Premature Separation of Dyads is the origin for maternal age related aneuploidy in mammalian eggs found from chromosome tracking — ASN Events

Premature Separation of Dyads is the origin for maternal age related aneuploidy in mammalian eggs found from chromosome tracking (#153)

Yan YUN 1 , Simon I.R. Lane 1 , Janet E Holt 1 , Irene García-Higuera 2 , Sergio Moreno 2 , Keith T Jones 1
  1. University of Newcastle, Callaghan, NSW, Australia
  2. Instituto de Biología Molecular y Celular del Cáncer, CSIC / Salamanca University, Salamanca, Spain

As women get older their oocytes become susceptible to chromosome mis-segregation. This generates aneuploid embryos, leading to increased infertility and birth defects1. Current models suggest that maternal age related aneuploidy is caused by a lowering of the cohesive forces holding chromosomes together, which results in prematurely separated bivalents, termed univalents, that segregate equationally in meiosis I. This idea is supported by several approaches that increase univalent number allowing direct observation of their fate2, 3. However here, using high temporal resolution 4D-CLSM, a different etiology of age-related aneuploidy was found that we define as Premature Separation of Dyads (PSD).

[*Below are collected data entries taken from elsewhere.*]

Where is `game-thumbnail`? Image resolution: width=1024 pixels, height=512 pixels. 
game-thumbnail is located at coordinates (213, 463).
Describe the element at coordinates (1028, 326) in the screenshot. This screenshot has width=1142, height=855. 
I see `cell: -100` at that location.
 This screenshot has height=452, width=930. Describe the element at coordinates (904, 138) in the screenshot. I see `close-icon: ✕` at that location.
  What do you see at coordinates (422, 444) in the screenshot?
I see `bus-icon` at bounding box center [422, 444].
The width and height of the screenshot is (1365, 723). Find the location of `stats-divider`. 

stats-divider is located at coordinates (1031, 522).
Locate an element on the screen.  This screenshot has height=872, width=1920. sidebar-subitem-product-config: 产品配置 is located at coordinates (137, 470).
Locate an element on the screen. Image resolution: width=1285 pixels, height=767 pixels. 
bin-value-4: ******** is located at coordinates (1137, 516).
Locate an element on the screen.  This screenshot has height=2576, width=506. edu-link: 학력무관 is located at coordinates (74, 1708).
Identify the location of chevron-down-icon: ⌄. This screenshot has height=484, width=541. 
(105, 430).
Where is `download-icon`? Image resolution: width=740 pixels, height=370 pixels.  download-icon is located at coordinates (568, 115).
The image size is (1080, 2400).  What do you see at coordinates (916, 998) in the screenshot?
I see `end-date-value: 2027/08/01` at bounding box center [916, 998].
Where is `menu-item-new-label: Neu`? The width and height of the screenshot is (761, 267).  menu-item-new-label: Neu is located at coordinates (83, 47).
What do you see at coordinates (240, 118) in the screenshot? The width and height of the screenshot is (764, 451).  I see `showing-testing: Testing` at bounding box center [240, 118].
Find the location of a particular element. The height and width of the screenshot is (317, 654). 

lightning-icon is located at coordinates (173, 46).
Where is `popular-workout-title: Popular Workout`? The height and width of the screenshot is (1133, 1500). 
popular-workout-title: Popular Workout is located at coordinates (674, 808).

Bivalent movement was tracked in maturing oocytes microinjected at the Germinal Vesicle (GV) stage with histone 2B and Cenp-C constructs to label chromosomes and kinetochores respectively. This imaging approach was validated on oocytes with a known segregation defect: non-disjunction in young mice harbouring a deletion of the cell cycle regulator FZR1. These oocytes became aneuploid as a result of persistently non-aligned bivalents which co-segregated, so confirming previous in-vitro knockdown strategies4. In contrast, for aged >12 –month old wild-type mice, where FZR1 levels were not appreciably lower, the most common segregation defect led to single chromatids in metaphase II eggs, a finding consistent with human studies5. Surprisingly, univalents were rarely observed in aged oocytes that became aneuploid. Instead, single chromatids were generated only following anaphase-onset. Our results show that maternal age related aneuploidy is brought about by the premature separation of dyads in meiosis II, not by the equational division of univalents during meiosis I as previously thought.